RECORDS FOR THE TASK
=======

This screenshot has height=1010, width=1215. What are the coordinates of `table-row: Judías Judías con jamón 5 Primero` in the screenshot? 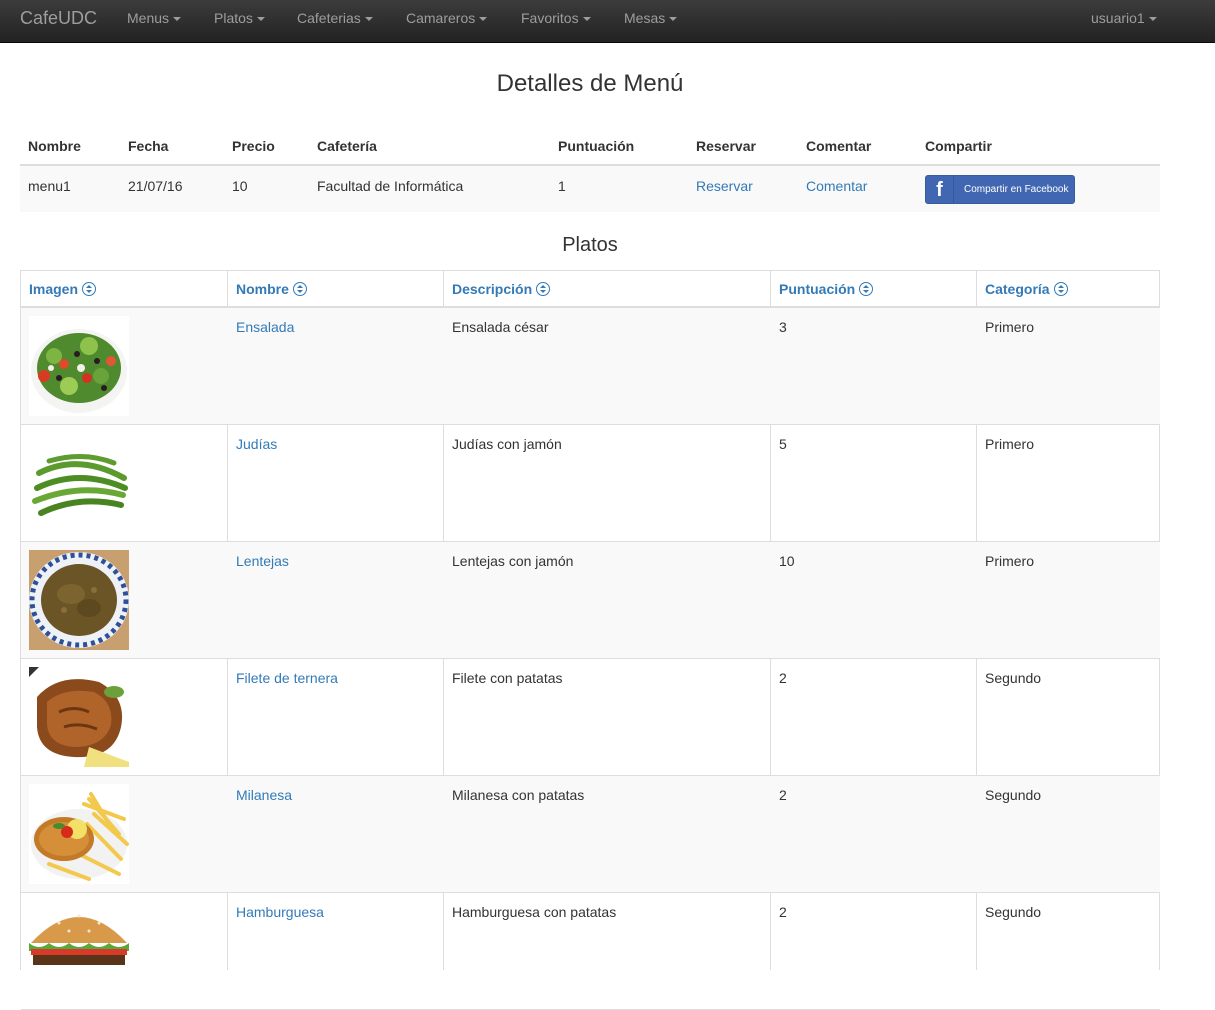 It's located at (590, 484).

=======

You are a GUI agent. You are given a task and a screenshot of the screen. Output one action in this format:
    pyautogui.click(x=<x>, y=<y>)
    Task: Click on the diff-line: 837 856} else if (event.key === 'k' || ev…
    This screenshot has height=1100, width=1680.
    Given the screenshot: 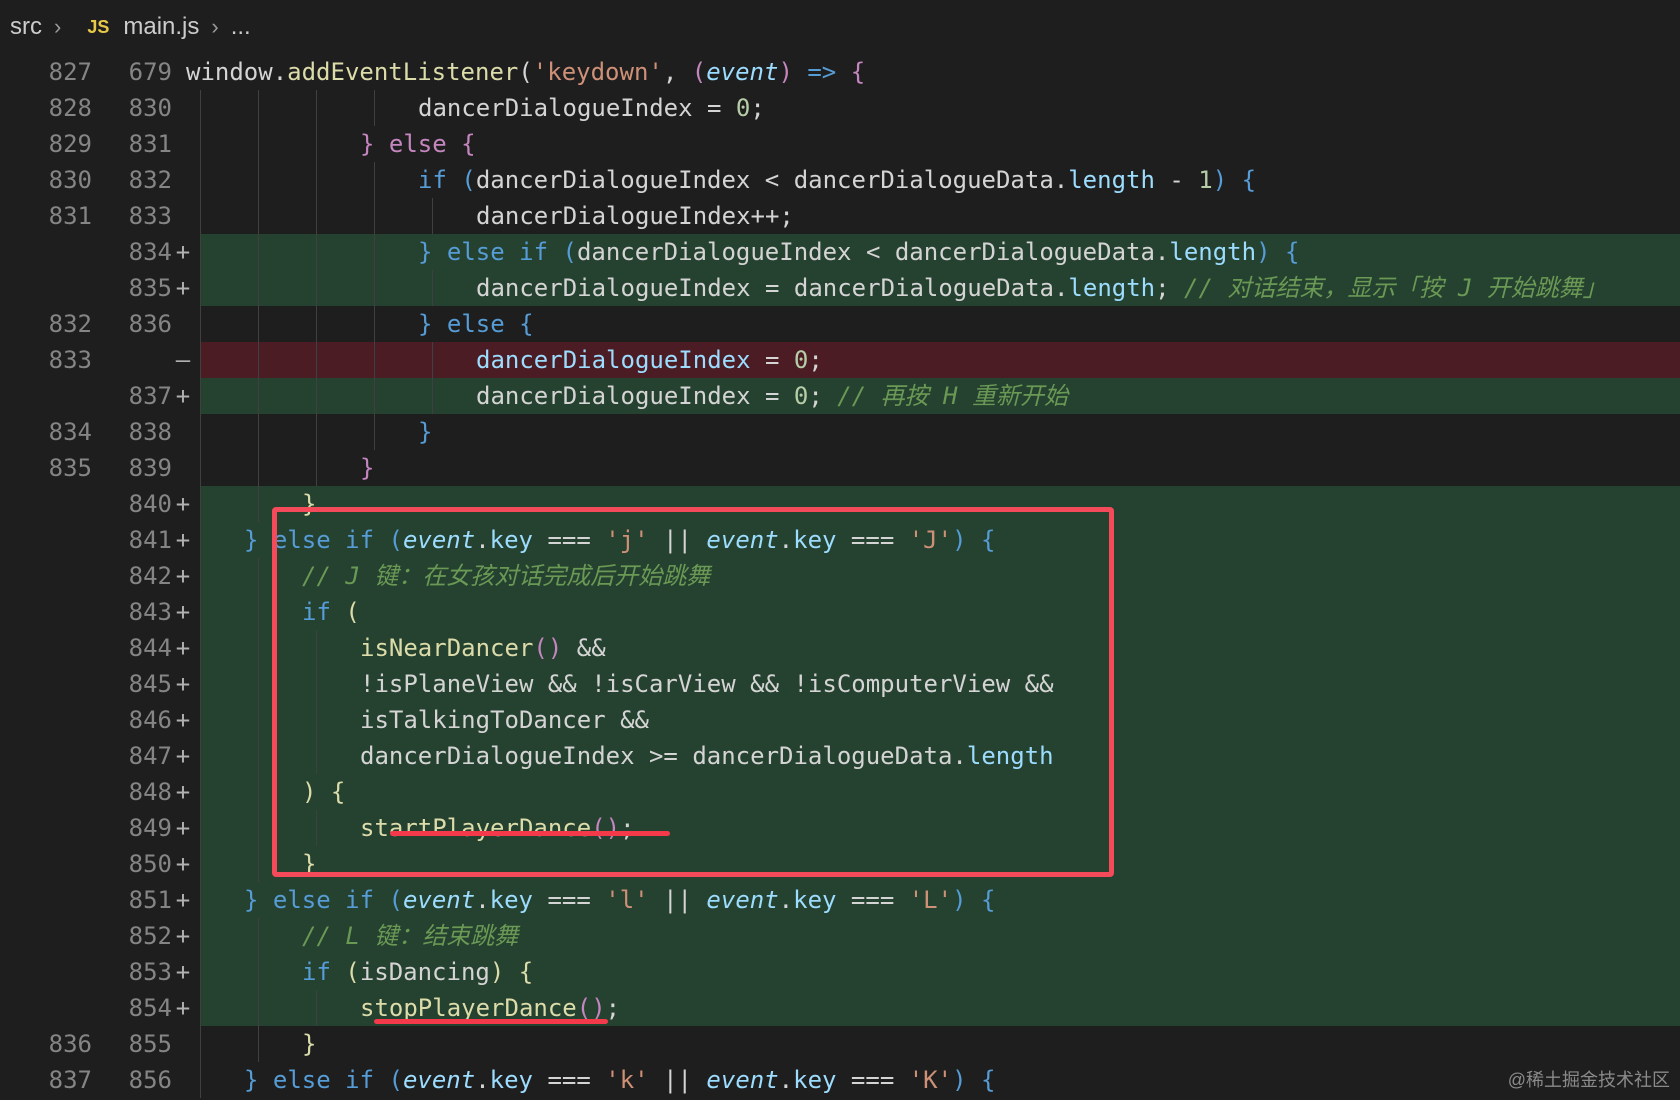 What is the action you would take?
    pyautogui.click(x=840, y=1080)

=======

WHAT IS EXPECTED
Echo the lines starting at the line containing "You are a GUI" and ending at the line containing "Task: Click on", both included, character for character.

SOLUTION
You are a GUI agent. You are given a task and a screenshot of the screen. Output one action in this format:
    pyautogui.click(x=<x>, y=<y>)
    Task: Click on the diff-line: 837 856} else if (event.key === 'k' || ev…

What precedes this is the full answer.